__Complete the following__
**a.** List each already-compressed file format that the forum thread about pack files names, with the kind of data it holds.
**b.** Update the rows from the line with "Where should I click to: Click" up to and including the line with "Looking at the screenshot, I should coord(424,11).": swap every "tab" for "panel" and return only those lines, with nothing else changed.

__Extracted text__
*-*-*
Jump to content
  • Advertisement
Sign in to follow this  
Cornstalks

Are Pack Files (PAK, ZIP, WAD, etc) Worth It?

This topic is 2431 days old which is more than the 365 day threshold we allow for new replies. Please post a new topic.

If you intended to correct an error in the post then please contact us.

Recommended Posts

Here's a question I've been mulling over. Are pack files worth using in a game? I've looked into using PhysicsFS, but I'm not liking its global state so much. I don't need any compression in my pack files, as just about everything will already be compressed (png for images, vorbis for audio, vp8 for video, protobuf binary objects for units/objects/maps, etc), and I'm more concerned about read/write times. If I used a pack file, I'd just need a format with random access (like zip). Here are the pros and cons as I see it of having an uncompressed pack file:

Pros

  • (Slightly) harder for users to muck with
  • It's only one file (it's kinda nice having things grouped in one file)


    Cons

    • (Slightly) harder for me to work with
    • Increased save times when modifying the file (which the game won't do, but I will in my editor, so it's a con for me, though users won't experience this)


      ???

      • Faster read times? (I've heard it can help not thrash the hard drive so much, but is this really much of a concern today on modern operating systems, and does it really help a significant amount?)


        Does anyone have much experience with the pros/cons of using pack files? Are there any significant pros to using pack files, and are there any significant cons to just using the normal file system?
*-*-*
__Dataset rows__
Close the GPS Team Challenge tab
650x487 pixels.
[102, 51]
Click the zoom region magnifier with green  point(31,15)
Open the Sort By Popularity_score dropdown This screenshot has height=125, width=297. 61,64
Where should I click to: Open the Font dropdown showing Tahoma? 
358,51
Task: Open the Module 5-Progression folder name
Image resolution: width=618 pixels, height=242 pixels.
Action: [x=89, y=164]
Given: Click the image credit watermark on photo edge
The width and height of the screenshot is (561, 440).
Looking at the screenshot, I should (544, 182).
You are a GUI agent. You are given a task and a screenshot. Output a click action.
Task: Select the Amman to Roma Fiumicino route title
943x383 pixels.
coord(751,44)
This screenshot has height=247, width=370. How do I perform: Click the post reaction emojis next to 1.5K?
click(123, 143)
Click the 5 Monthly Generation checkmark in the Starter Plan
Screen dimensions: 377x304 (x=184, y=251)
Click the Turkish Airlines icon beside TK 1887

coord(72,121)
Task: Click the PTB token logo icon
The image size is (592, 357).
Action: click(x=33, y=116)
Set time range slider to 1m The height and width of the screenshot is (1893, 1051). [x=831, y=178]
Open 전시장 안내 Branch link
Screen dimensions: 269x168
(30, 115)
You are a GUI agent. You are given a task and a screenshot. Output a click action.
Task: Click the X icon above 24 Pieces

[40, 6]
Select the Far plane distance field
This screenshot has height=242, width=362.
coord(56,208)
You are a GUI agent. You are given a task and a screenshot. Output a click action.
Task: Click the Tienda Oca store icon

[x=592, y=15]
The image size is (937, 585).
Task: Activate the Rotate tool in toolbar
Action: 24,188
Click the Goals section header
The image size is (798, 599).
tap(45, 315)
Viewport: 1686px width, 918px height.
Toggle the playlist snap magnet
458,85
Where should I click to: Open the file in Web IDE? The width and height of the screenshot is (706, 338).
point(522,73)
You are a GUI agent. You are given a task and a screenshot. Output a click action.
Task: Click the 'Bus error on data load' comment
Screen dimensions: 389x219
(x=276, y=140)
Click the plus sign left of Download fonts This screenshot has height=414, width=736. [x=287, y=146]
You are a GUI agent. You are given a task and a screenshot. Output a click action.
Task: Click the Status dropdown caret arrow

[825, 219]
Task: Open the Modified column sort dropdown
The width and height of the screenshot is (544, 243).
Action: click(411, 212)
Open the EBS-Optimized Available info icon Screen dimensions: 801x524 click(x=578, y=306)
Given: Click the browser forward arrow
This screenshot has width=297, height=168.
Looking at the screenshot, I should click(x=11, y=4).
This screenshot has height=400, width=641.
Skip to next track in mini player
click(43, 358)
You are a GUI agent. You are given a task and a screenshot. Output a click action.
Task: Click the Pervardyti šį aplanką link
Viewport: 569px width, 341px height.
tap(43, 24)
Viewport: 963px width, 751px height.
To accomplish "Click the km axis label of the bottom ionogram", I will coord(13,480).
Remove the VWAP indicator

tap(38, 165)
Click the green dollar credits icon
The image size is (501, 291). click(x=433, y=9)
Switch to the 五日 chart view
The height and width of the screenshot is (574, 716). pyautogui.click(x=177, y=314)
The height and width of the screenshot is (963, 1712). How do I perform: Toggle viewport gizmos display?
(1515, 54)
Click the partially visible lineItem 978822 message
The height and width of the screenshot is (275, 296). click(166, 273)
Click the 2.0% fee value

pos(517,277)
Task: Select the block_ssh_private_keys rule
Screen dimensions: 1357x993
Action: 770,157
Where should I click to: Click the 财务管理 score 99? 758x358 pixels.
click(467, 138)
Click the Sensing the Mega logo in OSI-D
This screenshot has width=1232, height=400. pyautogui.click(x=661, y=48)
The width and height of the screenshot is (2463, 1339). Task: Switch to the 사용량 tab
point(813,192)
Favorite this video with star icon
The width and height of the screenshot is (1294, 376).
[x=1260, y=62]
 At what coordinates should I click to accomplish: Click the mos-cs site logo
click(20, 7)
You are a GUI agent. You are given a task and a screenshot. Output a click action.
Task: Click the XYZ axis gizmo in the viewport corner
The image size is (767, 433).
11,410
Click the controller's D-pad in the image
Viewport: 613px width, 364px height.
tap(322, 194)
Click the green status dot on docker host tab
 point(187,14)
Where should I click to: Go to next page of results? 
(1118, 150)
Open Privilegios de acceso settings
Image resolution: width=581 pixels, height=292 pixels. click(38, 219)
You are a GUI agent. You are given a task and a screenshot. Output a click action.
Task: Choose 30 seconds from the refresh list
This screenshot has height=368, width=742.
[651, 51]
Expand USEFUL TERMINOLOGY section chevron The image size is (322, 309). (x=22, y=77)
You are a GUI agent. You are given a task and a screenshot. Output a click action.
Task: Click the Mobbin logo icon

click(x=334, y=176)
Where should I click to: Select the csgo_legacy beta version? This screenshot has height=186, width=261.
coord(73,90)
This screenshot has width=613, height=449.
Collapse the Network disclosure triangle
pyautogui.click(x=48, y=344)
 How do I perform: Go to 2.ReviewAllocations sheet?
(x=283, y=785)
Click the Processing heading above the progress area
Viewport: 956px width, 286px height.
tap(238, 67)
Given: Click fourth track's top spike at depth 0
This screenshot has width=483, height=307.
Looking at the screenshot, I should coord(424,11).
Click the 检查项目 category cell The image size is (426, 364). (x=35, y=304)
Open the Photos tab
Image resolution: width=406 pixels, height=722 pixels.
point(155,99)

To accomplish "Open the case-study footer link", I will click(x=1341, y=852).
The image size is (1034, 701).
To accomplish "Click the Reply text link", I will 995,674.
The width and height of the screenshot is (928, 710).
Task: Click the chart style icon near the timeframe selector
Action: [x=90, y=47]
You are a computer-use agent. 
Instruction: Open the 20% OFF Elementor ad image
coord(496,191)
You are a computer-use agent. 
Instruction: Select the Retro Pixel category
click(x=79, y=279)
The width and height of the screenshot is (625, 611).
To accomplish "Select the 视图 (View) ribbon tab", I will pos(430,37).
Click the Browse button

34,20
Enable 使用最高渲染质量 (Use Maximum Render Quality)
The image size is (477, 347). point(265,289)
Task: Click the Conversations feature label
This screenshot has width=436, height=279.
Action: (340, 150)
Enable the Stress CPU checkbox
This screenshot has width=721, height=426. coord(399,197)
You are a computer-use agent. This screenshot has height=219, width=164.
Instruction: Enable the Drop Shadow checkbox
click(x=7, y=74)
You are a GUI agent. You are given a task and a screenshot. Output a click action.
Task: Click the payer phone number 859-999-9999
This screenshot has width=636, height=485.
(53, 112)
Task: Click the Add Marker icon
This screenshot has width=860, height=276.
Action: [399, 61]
*-*-*
__Answers to the exercise__
**a.**
png (images)
vorbis (audio)
vp8 (video)
protobuf binary objects (units/objects/maps)

**b.**
Where should I click to: Click the 财务管理 score 99? 758x358 pixels.
click(467, 138)
Click the Sensing the Mega logo in OSI-D
This screenshot has width=1232, height=400. pyautogui.click(x=661, y=48)
The width and height of the screenshot is (2463, 1339). Task: Switch to the 사용량 panel
point(813,192)
Favorite this video with star icon
The width and height of the screenshot is (1294, 376).
[x=1260, y=62]
 At what coordinates should I click to accomplish: Click the mos-cs site logo
click(20, 7)
You are a GUI agent. You are given a task and a screenshot. Output a click action.
Task: Click the XYZ axis gizmo in the viewport corner
The image size is (767, 433).
11,410
Click the controller's D-pad in the image
Viewport: 613px width, 364px height.
tap(322, 194)
Click the green status dot on docker host panel
 point(187,14)
Where should I click to: Go to next page of results? 
(1118, 150)
Open Privilegios de acceso settings
Image resolution: width=581 pixels, height=292 pixels. click(38, 219)
You are a GUI agent. You are given a task and a screenshot. Output a click action.
Task: Choose 30 seconds from the refresh list
This screenshot has height=368, width=742.
[651, 51]
Expand USEFUL TERMINOLOGY section chevron The image size is (322, 309). (x=22, y=77)
You are a GUI agent. You are given a task and a screenshot. Output a click action.
Task: Click the Mobbin logo icon

click(x=334, y=176)
Where should I click to: Select the csgo_legacy beta version? This screenshot has height=186, width=261.
coord(73,90)
This screenshot has width=613, height=449.
Collapse the Network disclosure triangle
pyautogui.click(x=48, y=344)
 How do I perform: Go to 2.ReviewAllocations sheet?
(x=283, y=785)
Click the Processing heading above the progress area
Viewport: 956px width, 286px height.
tap(238, 67)
Given: Click fourth track's top spike at depth 0
This screenshot has width=483, height=307.
Looking at the screenshot, I should coord(424,11).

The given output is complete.